Glenford Smith, Career Writer
There is a popular aphorism in business which says time is money. Let's correct that here: Time is much more valuable than money.
Time is life. You can always get more money, but once you run out of time, that's it for you. Ask the late billionaire CEO of Apple, Steve Jobs.
Benjamin Franklin once said: "Dost thou love life? Then do not squander time, for that's the stuff life is made of."
That's sage advice. To follow it requires that you ask the question: How can I optimise my time at work, and in life generally? In other words, how can you get more important things done in less time.
Now, you're certain to come up with a few answers to that question.

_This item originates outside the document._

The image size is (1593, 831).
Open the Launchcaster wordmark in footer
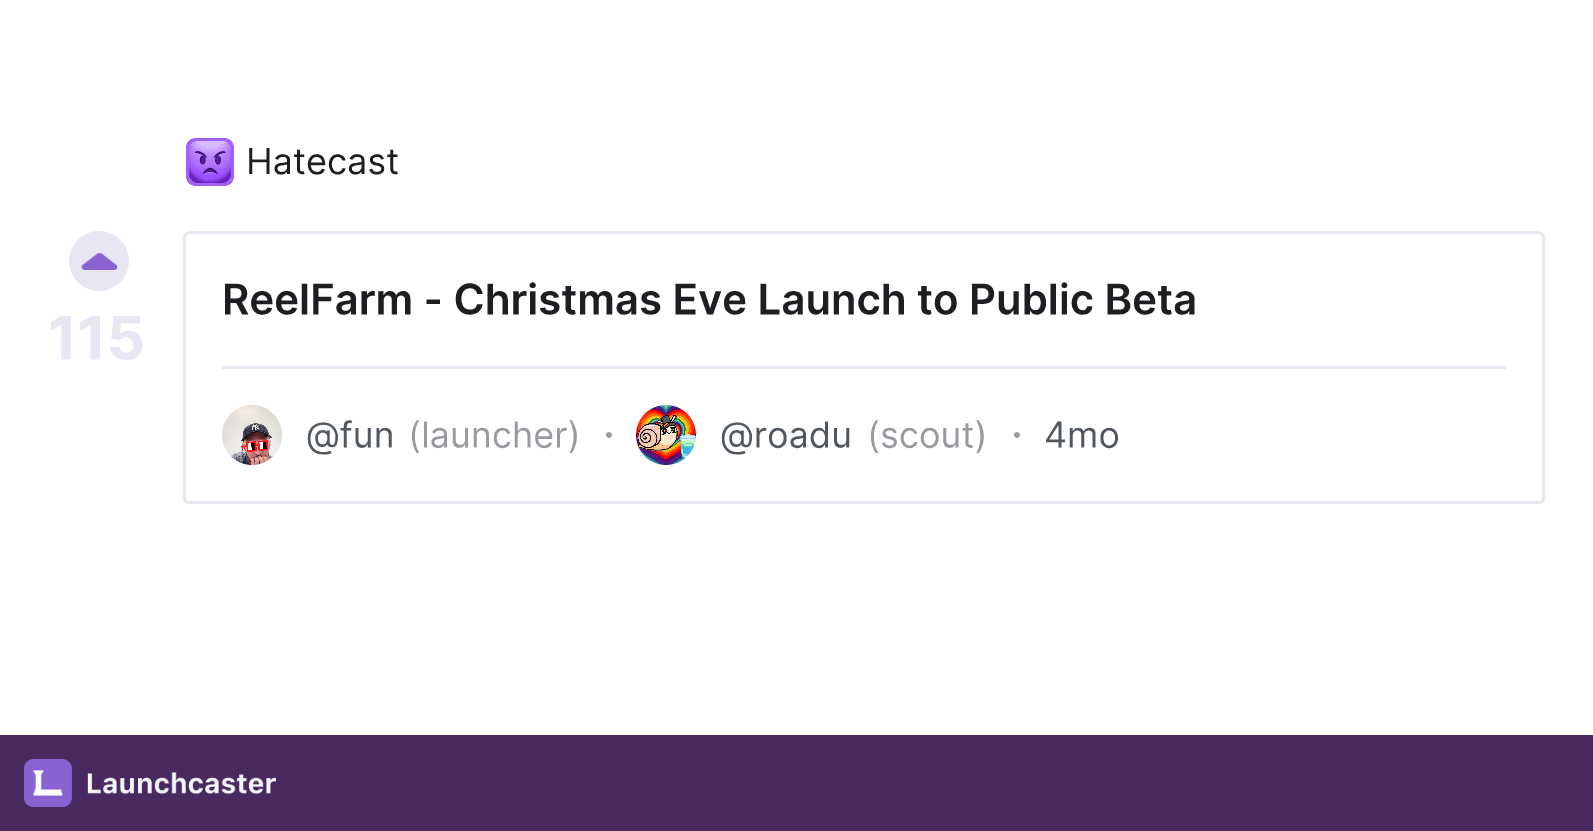tap(181, 783)
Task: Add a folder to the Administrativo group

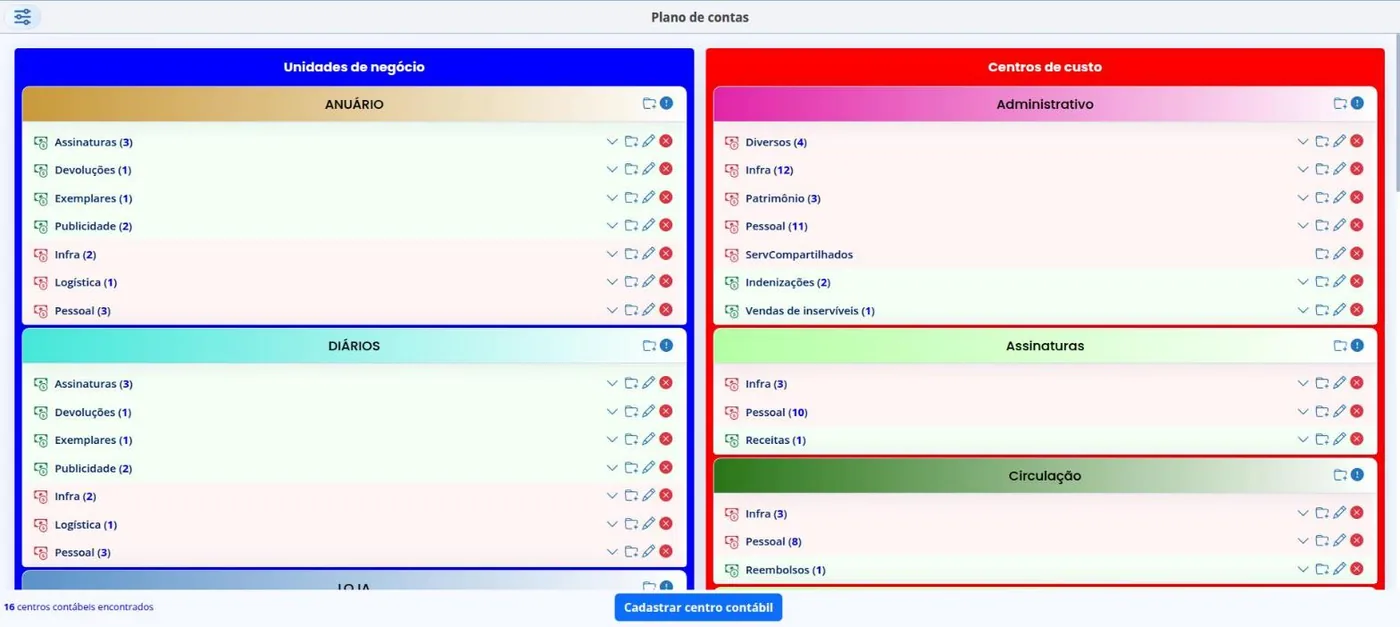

You'll find though, that ultimately the answer comes down to this: To get more of the important things done in less time, you need to give yourself less time within which to get it done.
Have you ever had to finish a report under the pressure of a pressing deadline at work? Did you ever have to cram overnight for an exam next day, which you were woefully unprepared for?
Did you notice something interesting, that you somehow were more focused? That somehow you finished the work report in record time, and covered more in one night of concentrated study than a week of unfocused 'reading'?
Well, if that has been your experience, it's time to use this observation as a conscious strategy to explode your productivity at work. This could mean a lot more money and discretionary time for you.
Also, as a super producer, you'll enjoy greater respect from colleagues and superiors and be more influential.
There's a very important law which represents the phenomenon just described. It's called Parkinson's Law, and states: 'Work will expand to fill the time available for its completion'.
This law was named after C. Northcote Parkinson, a British naval historian and author who first formalised this observation.
To revolutionise your productivity using this law requires three things.
First, decide on your priority goal.
Second, give yourself a timeframe for when to start and finish. You should give yourself a time which will require that you hustle, that you are under some stress, without being unrealistic.
Then finally, exercise your willpower to discipline yourself to do your task within that time, without distractions. This will require practice and persistence at first.
Procrastination is the great enemy of human productivity and success at work and in life. That's because success comes down to achieving goals, and procrastination is what prevents goal achievement.
As Brian Tracy, author of Maximum Achievement, wrote: "Success is goals; all else is commentary."
One important element in the popular SMART goal-setting acronym is the 'T', which stands for 'Time-bound'.
This means that you need to set deadlines and timeframes for your goals. The real secret however, is to practise giving yourself less time.
It may seem counterintuitive, but you'll discover that you get more of the important things done, when you give yourself less time to do them.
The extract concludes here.